--- TASK STATEMENT ---
Copy every record below exactly.

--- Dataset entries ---
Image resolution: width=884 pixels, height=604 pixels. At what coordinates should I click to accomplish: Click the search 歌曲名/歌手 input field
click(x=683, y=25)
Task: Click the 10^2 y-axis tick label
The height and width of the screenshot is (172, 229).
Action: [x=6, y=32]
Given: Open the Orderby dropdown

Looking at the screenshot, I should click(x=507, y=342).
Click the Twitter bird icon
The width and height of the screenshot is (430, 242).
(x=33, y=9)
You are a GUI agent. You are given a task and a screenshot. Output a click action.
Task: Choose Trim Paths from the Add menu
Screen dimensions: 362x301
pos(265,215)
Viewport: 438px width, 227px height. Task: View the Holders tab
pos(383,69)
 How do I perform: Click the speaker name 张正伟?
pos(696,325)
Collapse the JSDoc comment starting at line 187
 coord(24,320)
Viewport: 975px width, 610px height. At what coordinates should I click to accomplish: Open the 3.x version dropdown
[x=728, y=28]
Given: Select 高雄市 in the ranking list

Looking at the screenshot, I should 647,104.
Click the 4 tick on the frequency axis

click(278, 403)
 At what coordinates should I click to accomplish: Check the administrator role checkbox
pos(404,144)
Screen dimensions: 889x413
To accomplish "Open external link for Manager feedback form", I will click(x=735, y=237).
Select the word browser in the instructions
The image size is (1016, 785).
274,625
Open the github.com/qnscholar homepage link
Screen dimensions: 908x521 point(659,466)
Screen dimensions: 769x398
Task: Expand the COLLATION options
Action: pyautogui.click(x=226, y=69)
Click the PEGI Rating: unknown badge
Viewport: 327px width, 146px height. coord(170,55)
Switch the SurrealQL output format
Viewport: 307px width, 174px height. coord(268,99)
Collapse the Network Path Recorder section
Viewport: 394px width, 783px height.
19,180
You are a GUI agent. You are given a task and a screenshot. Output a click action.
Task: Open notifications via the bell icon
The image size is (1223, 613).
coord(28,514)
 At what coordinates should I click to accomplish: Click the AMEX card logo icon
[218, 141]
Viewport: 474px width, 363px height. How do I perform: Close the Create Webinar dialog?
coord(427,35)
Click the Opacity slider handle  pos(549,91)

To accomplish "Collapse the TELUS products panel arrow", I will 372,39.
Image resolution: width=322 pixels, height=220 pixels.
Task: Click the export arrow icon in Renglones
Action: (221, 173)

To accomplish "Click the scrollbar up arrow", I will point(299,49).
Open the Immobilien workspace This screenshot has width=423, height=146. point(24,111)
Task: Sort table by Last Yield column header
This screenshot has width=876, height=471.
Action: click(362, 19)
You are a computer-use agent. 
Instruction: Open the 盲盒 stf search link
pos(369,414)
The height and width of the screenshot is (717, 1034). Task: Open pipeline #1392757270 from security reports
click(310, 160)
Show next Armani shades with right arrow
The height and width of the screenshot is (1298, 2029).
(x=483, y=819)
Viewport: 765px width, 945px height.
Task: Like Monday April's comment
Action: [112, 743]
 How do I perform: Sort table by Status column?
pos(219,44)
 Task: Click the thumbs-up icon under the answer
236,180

--- EXERCISE RESULT ---
Image resolution: width=884 pixels, height=604 pixels. At what coordinates should I click to accomplish: Click the search 歌曲名/歌手 input field
click(x=683, y=25)
Task: Click the 10^2 y-axis tick label
The height and width of the screenshot is (172, 229).
Action: [x=6, y=32]
Given: Open the Orderby dropdown

Looking at the screenshot, I should click(x=507, y=342).
Click the Twitter bird icon
The width and height of the screenshot is (430, 242).
(x=33, y=9)
You are a GUI agent. You are given a task and a screenshot. Output a click action.
Task: Choose Trim Paths from the Add menu
Screen dimensions: 362x301
pos(265,215)
Viewport: 438px width, 227px height. Task: View the Holders tab
pos(383,69)
 How do I perform: Click the speaker name 张正伟?
pos(696,325)
Collapse the JSDoc comment starting at line 187
 coord(24,320)
Viewport: 975px width, 610px height. At what coordinates should I click to accomplish: Open the 3.x version dropdown
[x=728, y=28]
Given: Select 高雄市 in the ranking list

Looking at the screenshot, I should 647,104.
Click the 4 tick on the frequency axis

click(278, 403)
 At what coordinates should I click to accomplish: Check the administrator role checkbox
pos(404,144)
Screen dimensions: 889x413
To accomplish "Open external link for Manager feedback form", I will click(x=735, y=237).
Select the word browser in the instructions
The image size is (1016, 785).
274,625
Open the github.com/qnscholar homepage link
Screen dimensions: 908x521 point(659,466)
Screen dimensions: 769x398
Task: Expand the COLLATION options
Action: pyautogui.click(x=226, y=69)
Click the PEGI Rating: unknown badge
Viewport: 327px width, 146px height. coord(170,55)
Switch the SurrealQL output format
Viewport: 307px width, 174px height. coord(268,99)
Collapse the Network Path Recorder section
Viewport: 394px width, 783px height.
19,180
You are a GUI agent. You are given a task and a screenshot. Output a click action.
Task: Open notifications via the bell icon
The image size is (1223, 613).
coord(28,514)
 At what coordinates should I click to accomplish: Click the AMEX card logo icon
[218, 141]
Viewport: 474px width, 363px height. How do I perform: Close the Create Webinar dialog?
coord(427,35)
Click the Opacity slider handle  pos(549,91)

To accomplish "Collapse the TELUS products panel arrow", I will 372,39.
Image resolution: width=322 pixels, height=220 pixels.
Task: Click the export arrow icon in Renglones
Action: (221, 173)

To accomplish "Click the scrollbar up arrow", I will point(299,49).
Open the Immobilien workspace This screenshot has width=423, height=146. point(24,111)
Task: Sort table by Last Yield column header
This screenshot has width=876, height=471.
Action: click(362, 19)
You are a computer-use agent. 
Instruction: Open the 盲盒 stf search link
pos(369,414)
The height and width of the screenshot is (717, 1034). Task: Open pipeline #1392757270 from security reports
click(310, 160)
Show next Armani shades with right arrow
The height and width of the screenshot is (1298, 2029).
(x=483, y=819)
Viewport: 765px width, 945px height.
Task: Like Monday April's comment
Action: [112, 743]
 How do I perform: Sort table by Status column?
pos(219,44)
 Task: Click the thumbs-up icon under the answer
236,180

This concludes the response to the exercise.